For Purposes of Demurrer, the Complaint is Not Barred by the Statute of Limitations For a demurrer based on the statute of limitations to be sustained, the untimeliness of the lawsuit must 'clearly and affirmatively' appear on the face of the complaint and matters judicially noticed. (Coalition for Clean Air v. City of Visalia (2012) 209 Cal.App.4th 408, 420.) 'This will not be the case unless the complaint alleges every fact which the defendant would be required to prove if he were to plead the bar of the applicable statute of limitation as an affirmative defense.' (Lockley v. Law Office of Cantrell, Green, Pekich, Cruz & McCort (2001) 91 Cal.App.4th 875, 881.) 'It is not sufficient that the complaint might be barred.' (Roman v. County of Los Angeles (2000) 85 Cal.App.4th 316, 324–325.) Here, Plaintiff does not dispute the various statutes of limitations identified by Defendants, but maintains the discovery rule delays accrual of the causes of action as stated in Fox v.
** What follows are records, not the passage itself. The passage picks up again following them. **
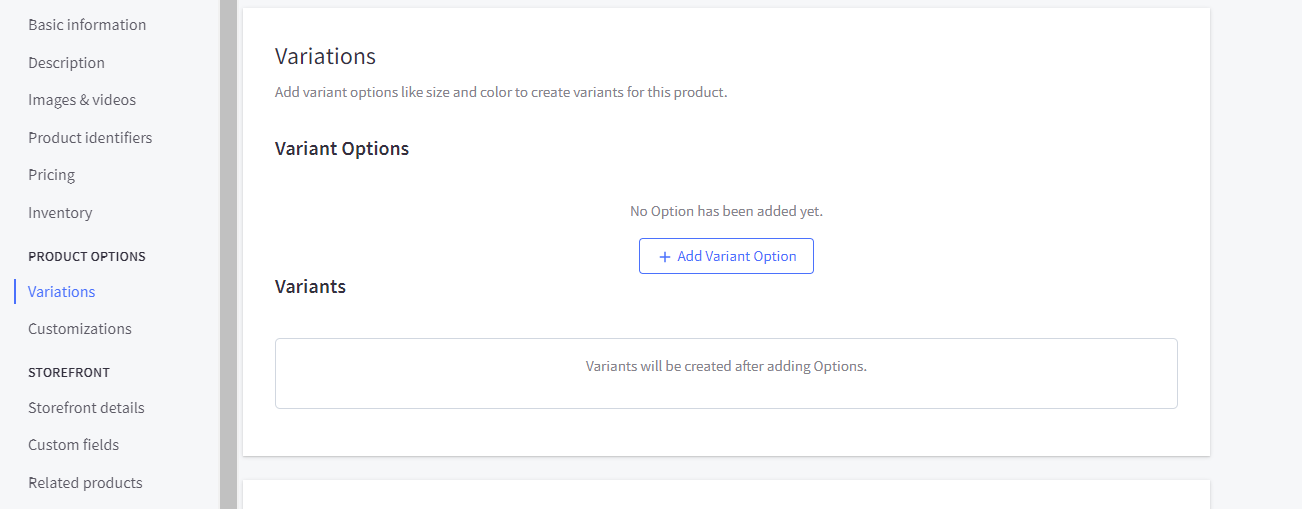Click the Variant Options subheading

(342, 149)
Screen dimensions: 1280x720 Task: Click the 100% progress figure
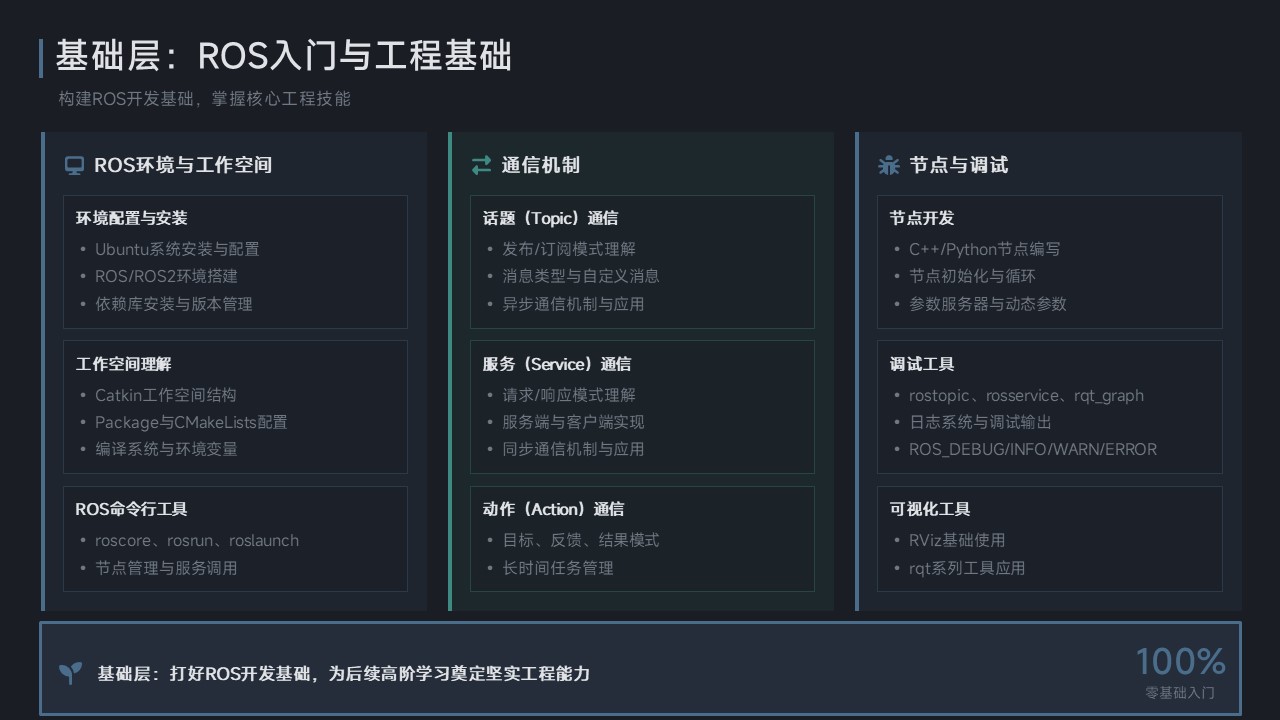point(1180,661)
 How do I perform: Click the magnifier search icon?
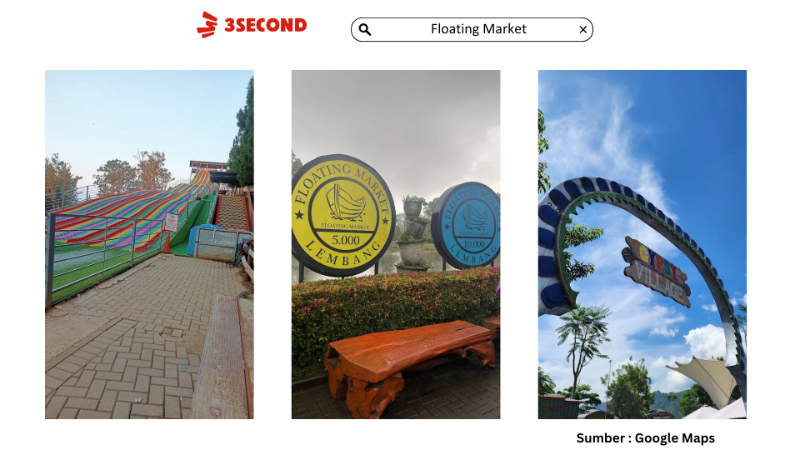364,30
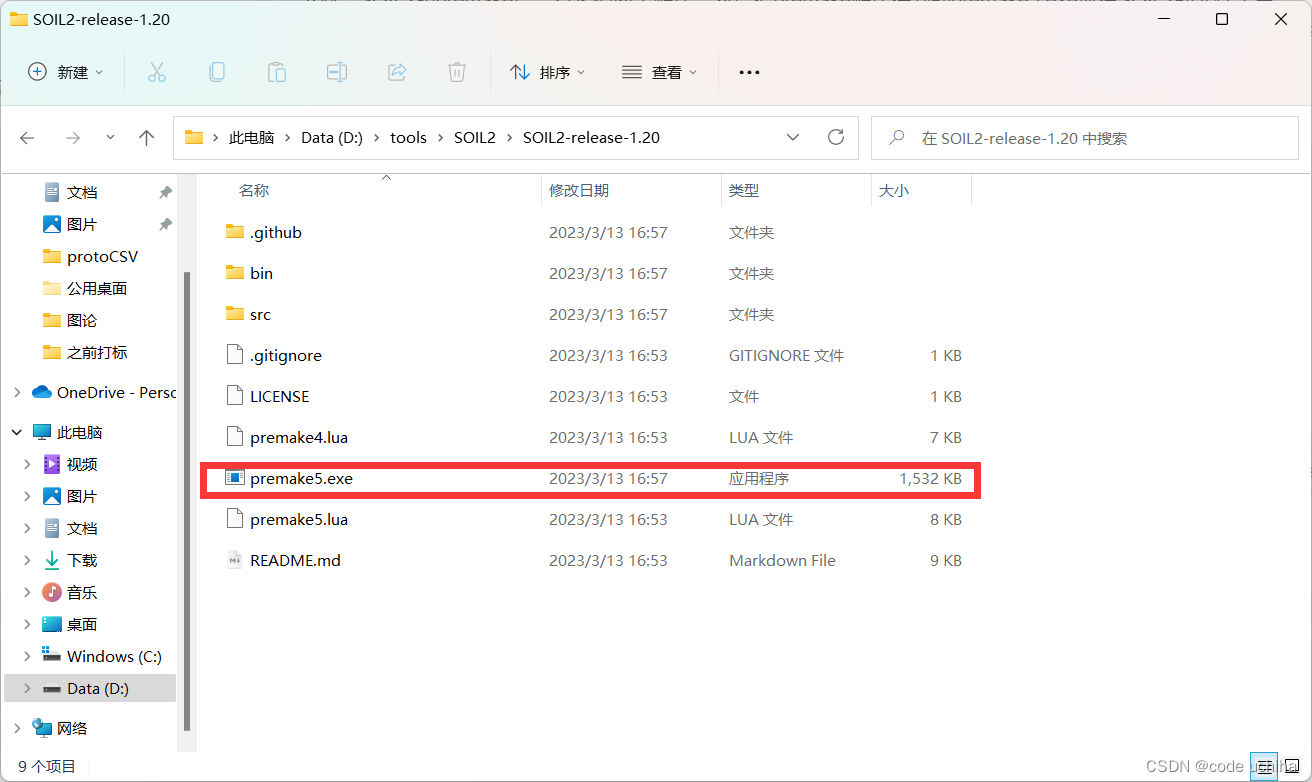Navigate to SOIL2 via the breadcrumb bar
This screenshot has height=782, width=1312.
click(x=474, y=137)
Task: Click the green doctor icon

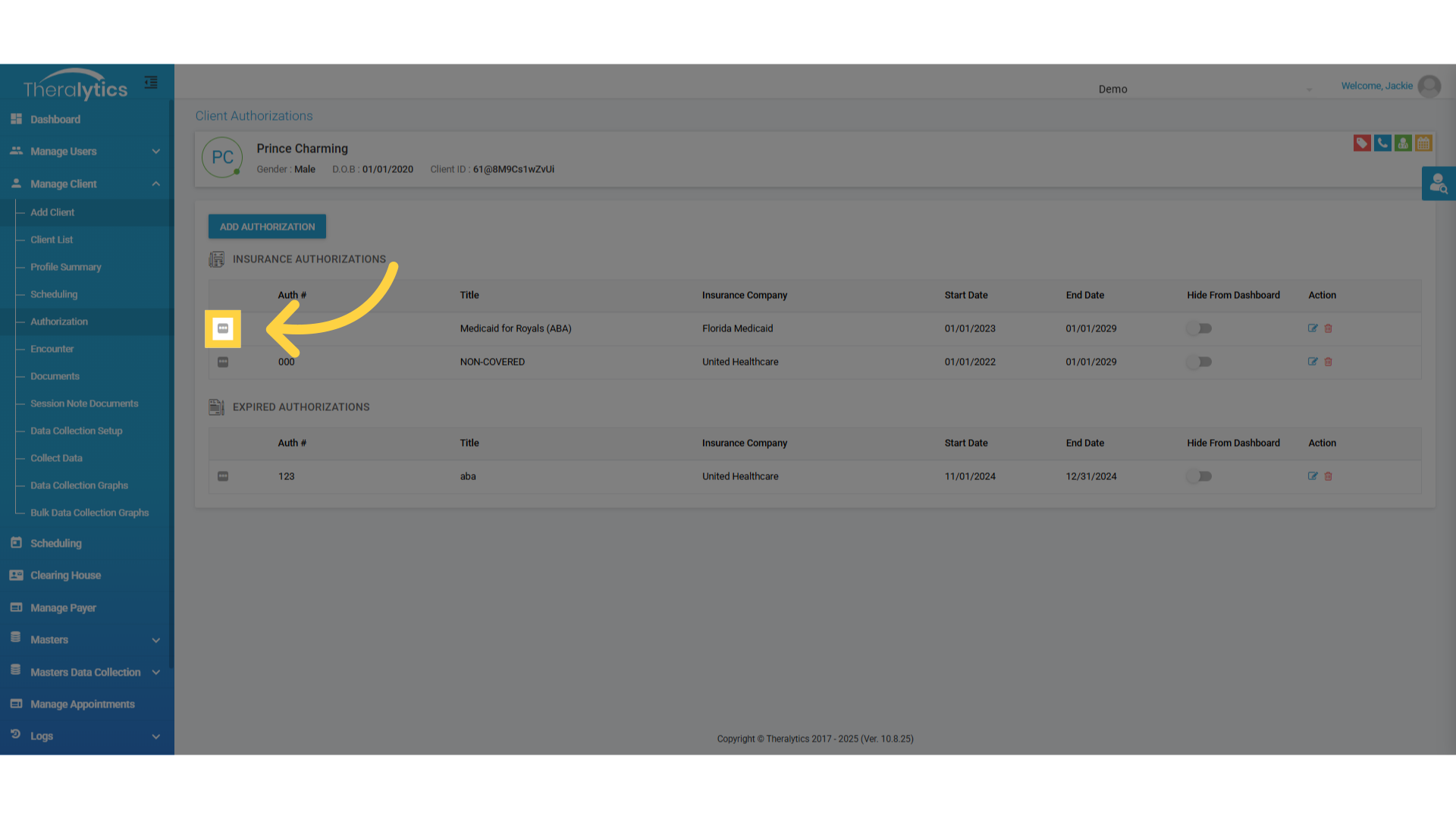Action: point(1403,143)
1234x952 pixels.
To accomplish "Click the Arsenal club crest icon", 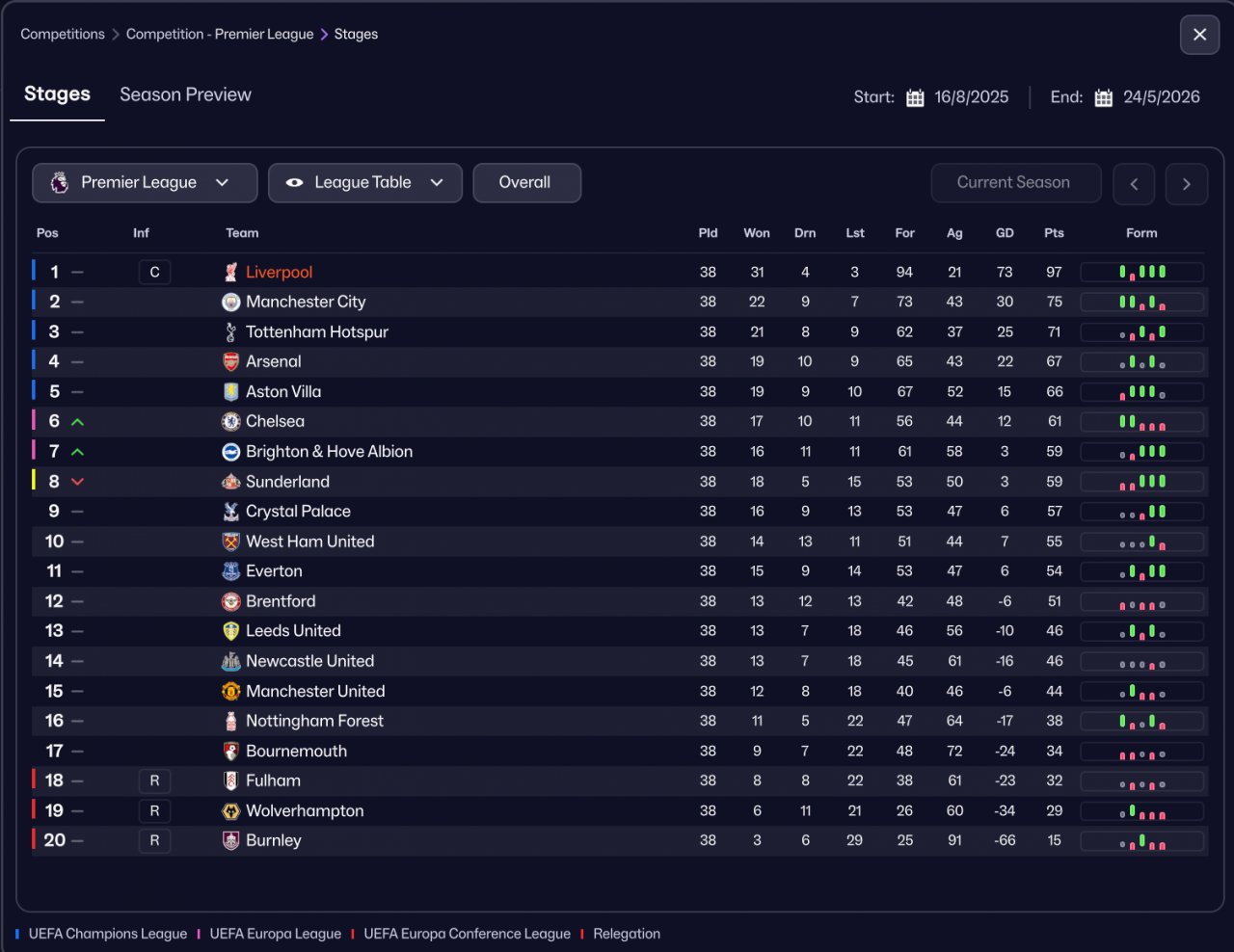I will 230,362.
Ethicon Endo-Surgery, Inc.

(2005) 35 Cal.4th 797. In liberally construing the complaint, drawing all inferences in favor of the plaintiff and assuming the truth of the allegations, Plaintiff did not discover the causes of action until May/July 2022. 'The Successor Receiver did not and could not have become aware of the true roles that the Van Zants and their companies EdHive and EDCBO had in the scheme or the fraudulent circumstances related to the various transfers and payments they received until Steve Van Zant pled guilty to conspiracy to misappropriate public funds and grand theft in the Criminal Action in May 2022.' (Complaint, at ¶ 31; see also, id., at ¶ 4.) Further, '[i]n or around July 2022 and only after the guilty plea, Steve Van Zant implicated Ingrid Van Zant's role and involvement in EdHive.' (Id., at ¶ 32.) For purposes of this motion only, the discovery rule exception applies.

For these reasons, the demurrer is OVERRULED.

Defendants are ordered to file and serve an answer by August 18, 2023.

If the tentative ruling is confirmed without modification, the minute order will be the Court's final ruling.

Defendants are ordered to serve written notice of the Court's final ruling on all parties by August 8, 2023, unless all parties submit on the Court's tentative ruling or waive notice at the hearing.

Plaintiff is reminded to comply with Department 70's Policies and Procedures and to provide courtesy copies of motion paperwork.